I literally hate being single so much. I’m not ashamed to admit it anymore.
There, I have finally said it. I’m tired of going home to my empty apartment after my shift, tired of eating alone, waking up on weekends with no one beside me and wondering if I would ever find someone. Suppose it’ll ever be my turn. And worst of all, I hate pretending that I’m okay with all of this and that this is for the best of myself.
A few weeks ago, I was talking to my friend Priya during a very dull afternoon at the diner. She’s an Indian, and she has recently got married. She told me about how she found her husband through an Indian matrimonial site and not some cheesy college romance. I had no idea such sites existed outside the rom-com world.
What I found out afterwards was even more shocking!!

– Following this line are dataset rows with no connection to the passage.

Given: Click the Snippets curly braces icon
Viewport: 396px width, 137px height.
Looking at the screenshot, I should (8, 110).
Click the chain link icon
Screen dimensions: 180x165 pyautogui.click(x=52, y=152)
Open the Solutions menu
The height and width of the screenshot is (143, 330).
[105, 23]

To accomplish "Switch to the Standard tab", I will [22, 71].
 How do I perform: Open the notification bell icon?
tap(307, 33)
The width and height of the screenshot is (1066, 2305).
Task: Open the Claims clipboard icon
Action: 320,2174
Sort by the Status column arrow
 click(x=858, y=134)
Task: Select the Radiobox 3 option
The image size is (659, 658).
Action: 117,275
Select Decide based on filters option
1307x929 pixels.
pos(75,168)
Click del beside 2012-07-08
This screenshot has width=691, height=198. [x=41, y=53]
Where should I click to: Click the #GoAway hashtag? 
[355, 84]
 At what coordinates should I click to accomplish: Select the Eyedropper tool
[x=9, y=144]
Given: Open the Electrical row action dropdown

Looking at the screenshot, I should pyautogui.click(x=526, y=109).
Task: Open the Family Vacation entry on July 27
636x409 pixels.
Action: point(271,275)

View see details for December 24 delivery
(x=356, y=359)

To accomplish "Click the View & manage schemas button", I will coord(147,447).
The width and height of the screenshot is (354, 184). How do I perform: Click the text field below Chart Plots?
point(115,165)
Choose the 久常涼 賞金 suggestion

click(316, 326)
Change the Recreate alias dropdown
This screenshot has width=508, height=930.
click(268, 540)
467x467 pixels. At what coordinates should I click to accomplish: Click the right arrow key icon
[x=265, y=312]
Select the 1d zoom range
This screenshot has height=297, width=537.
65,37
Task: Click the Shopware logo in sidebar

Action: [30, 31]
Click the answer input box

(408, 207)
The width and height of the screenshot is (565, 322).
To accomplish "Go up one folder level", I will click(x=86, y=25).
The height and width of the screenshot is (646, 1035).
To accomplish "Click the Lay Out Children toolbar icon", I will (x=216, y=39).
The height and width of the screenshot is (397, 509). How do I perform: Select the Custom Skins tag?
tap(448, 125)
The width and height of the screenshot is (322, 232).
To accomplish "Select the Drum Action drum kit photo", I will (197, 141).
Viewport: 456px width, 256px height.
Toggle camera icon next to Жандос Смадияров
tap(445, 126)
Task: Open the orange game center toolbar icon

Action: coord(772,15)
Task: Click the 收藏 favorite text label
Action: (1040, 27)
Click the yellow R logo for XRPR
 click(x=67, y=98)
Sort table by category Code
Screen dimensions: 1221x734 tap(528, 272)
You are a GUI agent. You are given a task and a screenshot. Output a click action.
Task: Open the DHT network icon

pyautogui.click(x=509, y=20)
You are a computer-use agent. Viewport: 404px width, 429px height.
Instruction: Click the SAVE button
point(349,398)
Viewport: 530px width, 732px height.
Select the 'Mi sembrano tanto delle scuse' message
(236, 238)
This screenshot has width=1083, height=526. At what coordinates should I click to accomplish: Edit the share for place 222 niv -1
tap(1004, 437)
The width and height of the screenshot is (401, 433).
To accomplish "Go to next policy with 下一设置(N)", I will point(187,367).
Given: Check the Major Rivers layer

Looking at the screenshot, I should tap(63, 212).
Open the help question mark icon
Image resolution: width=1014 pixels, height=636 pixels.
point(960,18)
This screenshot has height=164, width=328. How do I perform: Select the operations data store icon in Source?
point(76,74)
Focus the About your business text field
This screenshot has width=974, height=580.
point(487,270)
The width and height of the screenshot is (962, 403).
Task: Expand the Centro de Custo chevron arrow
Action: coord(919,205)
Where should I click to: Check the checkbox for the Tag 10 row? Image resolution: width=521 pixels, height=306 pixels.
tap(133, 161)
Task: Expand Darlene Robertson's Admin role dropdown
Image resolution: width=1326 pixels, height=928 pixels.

In India, these sites are huge. And there aren’t any dating sites; these are caste-based ones specific to the community. She used a Mudaliyar matrimony site. Two families connect, profiles are matched, and exchanging conversations later, she is engaged. Six months after that, she’s happily married and already talking about kids. At first, I was skeptical. It all sounded very arranged. But the more she shared her experience, the more it started to make sense. It was not about romance or picture-perfect proposals; it was about finding the one who shares the same values, has a similar background as you, and wants to build a life: no endless texting, ghosting, or dating app fatigue.
Meanwhile, here I am, getting hit on by random customers at work and trying to pretend I’m not lonely every time I see a family walk in and settle at a booth with their toddler in tow. I want that life. I like the mess, the love, the chaos of being a wife, a mom, a partner. I want someone to come home to, someone to build a future with.
I know marriage and motherhood aren’t easy. I’ve seen the stress, the exhaustion, the tears. But I’ve also seen the joy. The kind of joy that doesn’t come from scrolling aimlessly through dating apps or sleeping in on a Sunday alone.
I dont think there’s any matrimonial site for my background, but I wish I had something or someone to ground me down. Because being single isn’t freedom anymore; it’s just lonely.
And I can’t wait for life to surprise me with someone.